Monday, September 26, 2016
7:00 PM - 10:00 PM (ET)
PALMTN Gannett Auditorium
Event Type
Lecture
Contact
518-580-5590
Department
Special Programs
Link
http://ems.skidmore.edu/MasterCalendar/EventDetails.aspx?EventDetailId=15026
Researching and
Narrating Morocco's Jewish Community
A lecture by Orit Ouaknine-Yekutieli, 2016
Greenberg Middle East Scholar-in-Residence with Yigal S. Nizri, Department for the Study
of Religion & Anne Tanenbaum Centre for Jewish Studies, University of
Toronto.
In some ways
'Moroccan Jewry' no longer exists. The overwhelming majority of the Jewish
community left Morocco about 60 years ago, becoming scattered diasporic
communities. Yet 'Moroccan Jewry' did not become an anachronistic category and
it is still a meaningful, emotive, and sometimes contentious area of cultural
and intellectual production in Israel, Morocco, and to a lesser degree also in
France and Canada.

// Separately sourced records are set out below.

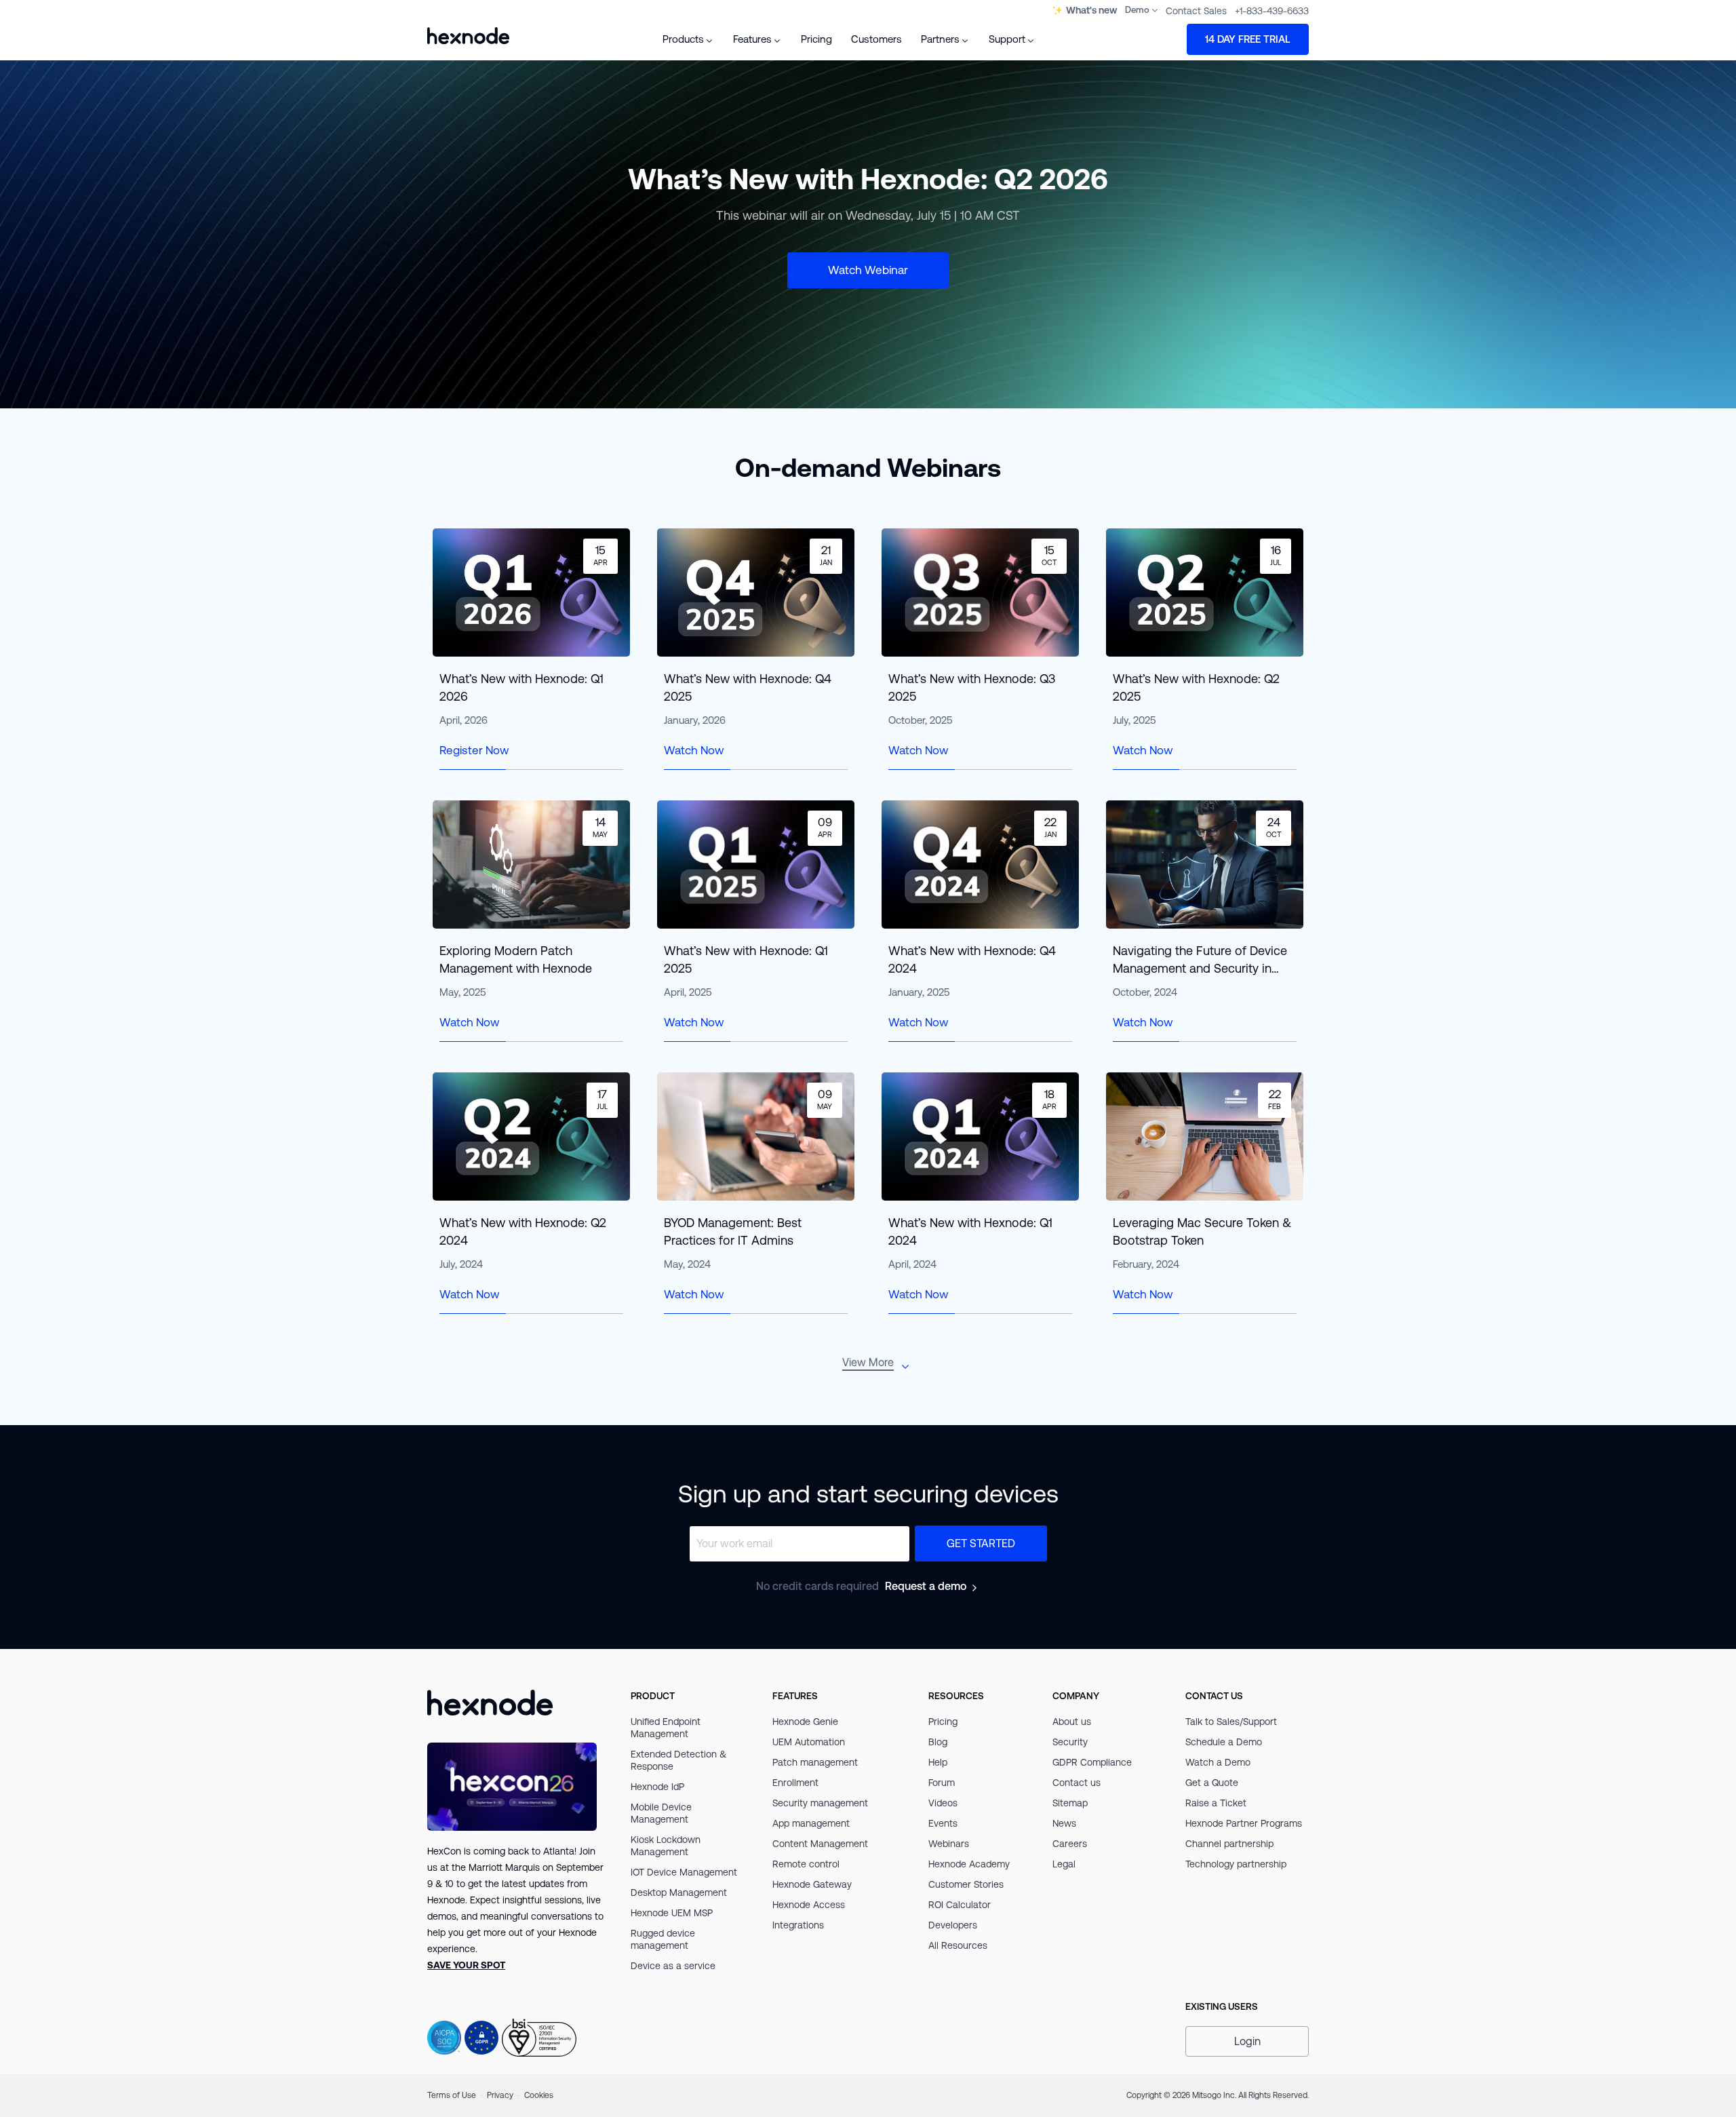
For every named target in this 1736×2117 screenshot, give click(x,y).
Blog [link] (937, 1741)
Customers (876, 39)
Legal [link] (1064, 1864)
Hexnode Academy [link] (969, 1864)
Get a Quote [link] (1211, 1782)
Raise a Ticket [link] (1215, 1803)
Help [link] (937, 1762)
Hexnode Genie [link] (805, 1721)
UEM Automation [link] (808, 1741)
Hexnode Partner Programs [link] (1243, 1823)
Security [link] (1070, 1741)
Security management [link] (820, 1803)
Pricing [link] (943, 1721)
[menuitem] (688, 39)
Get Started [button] (981, 1543)
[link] (466, 1965)
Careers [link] (1069, 1843)
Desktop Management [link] (679, 1892)
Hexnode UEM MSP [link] (672, 1912)
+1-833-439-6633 (1272, 10)
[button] (1247, 2041)
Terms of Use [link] (451, 2095)
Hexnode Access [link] (808, 1904)
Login (1247, 2041)
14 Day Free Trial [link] (1247, 39)
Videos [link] (943, 1803)
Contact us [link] (1076, 1782)
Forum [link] (941, 1782)
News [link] (1064, 1823)
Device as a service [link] (673, 1965)
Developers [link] (952, 1925)
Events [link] (943, 1823)
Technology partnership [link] (1235, 1864)
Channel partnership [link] (1229, 1843)
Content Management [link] (820, 1843)
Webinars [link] (948, 1843)
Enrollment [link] (795, 1782)
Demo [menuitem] (1137, 10)
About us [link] (1071, 1721)
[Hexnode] (468, 35)
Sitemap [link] (1070, 1803)
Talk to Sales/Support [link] (1231, 1721)
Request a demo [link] (925, 1586)
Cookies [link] (538, 2095)
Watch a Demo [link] (1217, 1762)
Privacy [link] (500, 2095)
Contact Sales (1196, 10)
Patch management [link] (815, 1762)
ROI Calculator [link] (959, 1904)
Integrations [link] (798, 1925)
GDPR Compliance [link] (1092, 1762)
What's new (1091, 10)
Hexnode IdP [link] (657, 1786)
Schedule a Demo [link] (1223, 1741)
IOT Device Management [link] (684, 1872)
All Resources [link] (957, 1945)
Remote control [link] (806, 1864)
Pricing (816, 39)
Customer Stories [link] (966, 1884)
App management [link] (811, 1823)
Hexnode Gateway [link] (812, 1884)
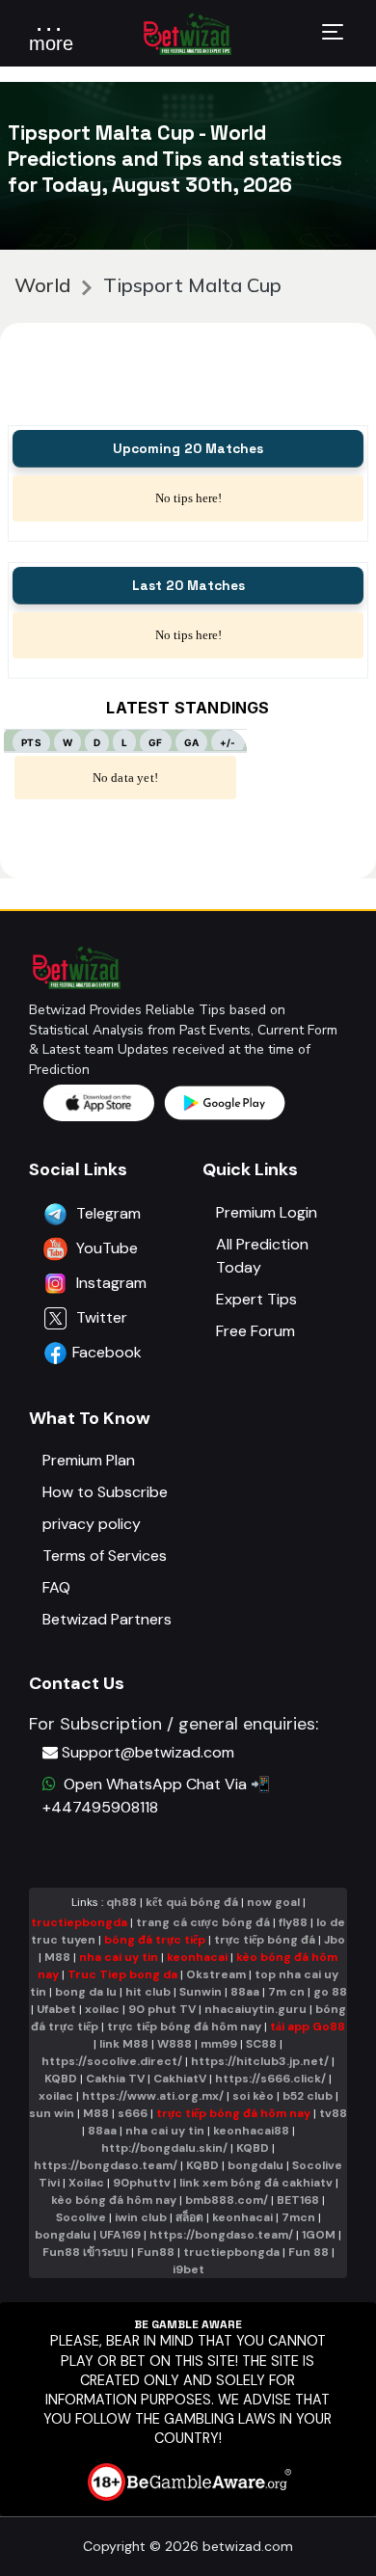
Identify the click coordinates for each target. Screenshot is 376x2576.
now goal (273, 1902)
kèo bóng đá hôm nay (113, 2200)
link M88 (123, 2044)
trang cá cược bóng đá (203, 1922)
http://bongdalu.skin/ (164, 2148)
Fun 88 (308, 2252)
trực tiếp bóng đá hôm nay (184, 2026)
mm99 (219, 2044)
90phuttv (142, 2182)
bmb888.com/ (226, 2200)
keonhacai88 (251, 2130)
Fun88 (156, 2252)
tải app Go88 (307, 2026)
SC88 (261, 2044)
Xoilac (86, 2182)
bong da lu (86, 1991)
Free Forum (255, 1331)
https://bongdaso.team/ (105, 2165)
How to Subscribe (105, 1492)
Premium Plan (88, 1460)
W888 (174, 2044)
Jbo (334, 1939)
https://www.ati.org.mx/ (153, 2096)
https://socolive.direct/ (111, 2061)
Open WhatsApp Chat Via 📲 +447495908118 (156, 1795)
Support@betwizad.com (148, 1752)
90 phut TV (162, 2009)
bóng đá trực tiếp (154, 1939)
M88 (57, 1957)
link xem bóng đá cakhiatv (256, 2182)
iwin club (141, 2217)
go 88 (330, 1991)
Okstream (216, 1974)
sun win (51, 2113)
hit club (148, 1991)
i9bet (188, 2269)
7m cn (286, 1991)
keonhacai (197, 1957)
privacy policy (91, 1524)
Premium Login (266, 1212)
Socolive (81, 2217)
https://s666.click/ (270, 2078)
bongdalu (255, 2165)
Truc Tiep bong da (122, 1974)
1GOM (319, 2234)
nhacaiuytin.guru (255, 2009)
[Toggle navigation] (332, 34)
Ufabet (56, 2009)
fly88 (293, 1922)
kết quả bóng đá (192, 1902)
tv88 (333, 2113)
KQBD (60, 2078)
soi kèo (253, 2096)
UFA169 (120, 2234)
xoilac (102, 2009)
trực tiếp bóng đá (266, 1939)
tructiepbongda (79, 1922)
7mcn (298, 2217)
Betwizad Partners (107, 1619)
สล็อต (189, 2217)
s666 (133, 2113)
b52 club (307, 2096)
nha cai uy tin (118, 1957)
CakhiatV (179, 2078)
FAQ (56, 1587)
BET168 (298, 2200)
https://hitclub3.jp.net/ (260, 2061)
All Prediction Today (262, 1255)
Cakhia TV (115, 2078)
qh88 (121, 1902)
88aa (244, 1991)
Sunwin (200, 1991)
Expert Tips (256, 1299)
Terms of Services (104, 1555)
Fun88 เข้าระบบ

Spatial separations, political confrontations, and methodological
and disciplinary differences have atomized the historiographies about the
Moroccan Jewry, creating epistemological islands.
Orit
Ouaknine-Yekutieli is the Dr. Sam and Edna Lemkin Career Development Chair in
Middle East Studies at Ben-Gurion University of the Negev, Israel. Her research
is focused on modern Morocco. Her MA thesis dealt with "The Never Ending
Story" of Thami al-Glaoui, the Pasha of Marrakesh, and her PhD
dissertation was dedicated to "Artisans in the Medina of Fes –
Transformation Processes in Modern Morocco. Currently, Dr. Ouaknine-Yekutieli
deals with various aspects of the Vichy period in Morocco such as the intricate
links between corporatism, nationalism and colonialism, as well as with
identity politics. In addition she studies themes in Moroccan Caidalism; the
history of labor, work associations, and modernity in Morocco; and the
historiography about Moroccan Jewry. She also runs a project which deals with
the history of the Moroccan diaspora in Israel. Her articles appear in
scholarly journals such as Hespéris - Tamuda, International Journal of Middle
East Studies, and the Journal of the Economic and Social History of the Orient.